On number 1, Mrs. Center Left and I have talked a great deal.  We both believe it’s a sense of lack of security.  Twenty or thirty years ago most people believed that the company they were working for would be around for decades, even if they themselves moved onto something different.  That’s much less the case today.  Blockbuster Video gave way to Netflix and Red Box. Will those give way to Amazon? Outside of government, the life cycle of jobs is now much shorter.  Stated differently, twenty or thirty years ago a good job and house by the time you were in your mid thirties offered a stronger sense of security that it does today.  We also think that social media tends to reinforce the mistaken view that most people are happy, thus creating a weird kind of envy that can lead to pessimism.  Finally terrorism, though extremely rare, is very unsettling, again hurting our sense of security.

Greg Easterbrook has a great take on this issue.  I’ll quote extensively:

Presidential contenders are hardly alone in such bleak views. An April Gallup poll found that only 26 percent of Americans call themselves “satisfied” with “the way things are going” in the United States. It’s been this way for a while: January 2004, during the George W. Bush administration, was the last time a majority told Gallup they felt good about the nation’s course.

Yet a glance out the window shows blue sky. There are troubling issues, including the horror of mass shootings, but most American social indicators have been positive at least for years, in many cases for decades. The country is, on the whole, in the best shape it’s ever been in. So what explains all the bad vibes?

Social media and cable news, which highlight scare stories and overstate anger, bear part of the blame. So does the long-running decline in respect for the clergy, the news media, the courts and other institutions. The Republican Party’s strange insistence on disparaging the United States doesn’t help, either.

But the core reason for the disconnect between the nation’s pretty-good condition and the gloomy conventional wisdom is that optimism itself has stopped being respectable. Pessimism is now the mainstream, with optimists viewed as Pollyannas. If you don’t think everything is awful, you don’t understand the situation!

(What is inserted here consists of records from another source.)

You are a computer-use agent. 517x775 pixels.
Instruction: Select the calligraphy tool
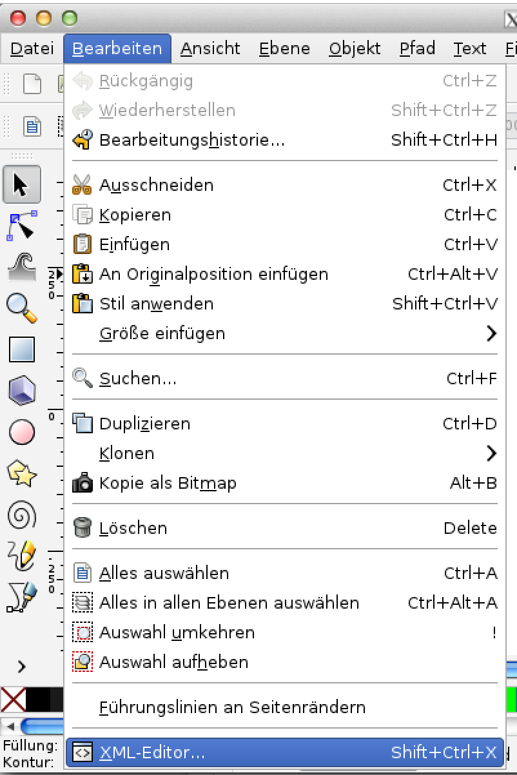(x=21, y=597)
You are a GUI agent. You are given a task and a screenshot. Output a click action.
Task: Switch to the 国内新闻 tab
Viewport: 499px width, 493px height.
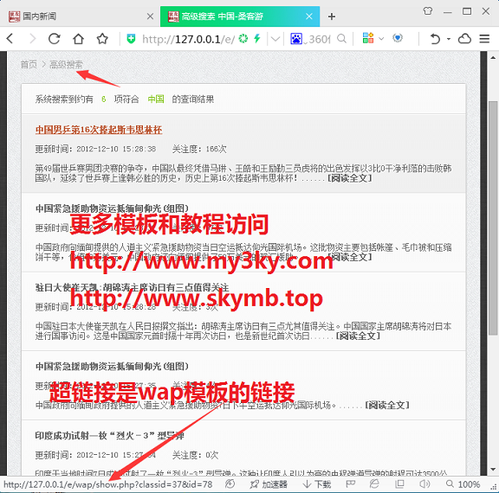(x=80, y=16)
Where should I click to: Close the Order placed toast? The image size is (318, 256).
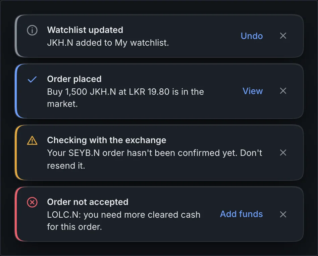(x=283, y=91)
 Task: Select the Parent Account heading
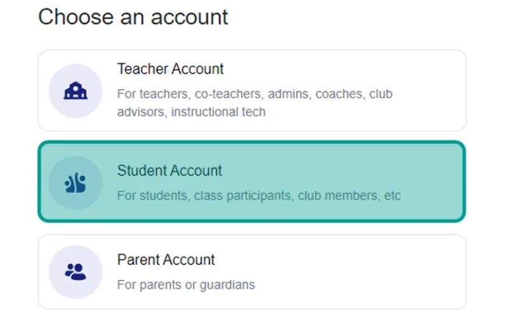166,259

Our problems are not as bad as we think:

Job growth has been strong for five years, with unemployment now below where it was for most of the 1990s, a period some extol as the “good old days.” The American economy is No. 1 by a huge margin, larger than Nos. 2 and 3 (China and Japan) combined. Americans are seven times as productive, per capita, as Chinese citizens. The dollar is the currency the world craves — which means other countries perceive America’s long-term prospects as very good.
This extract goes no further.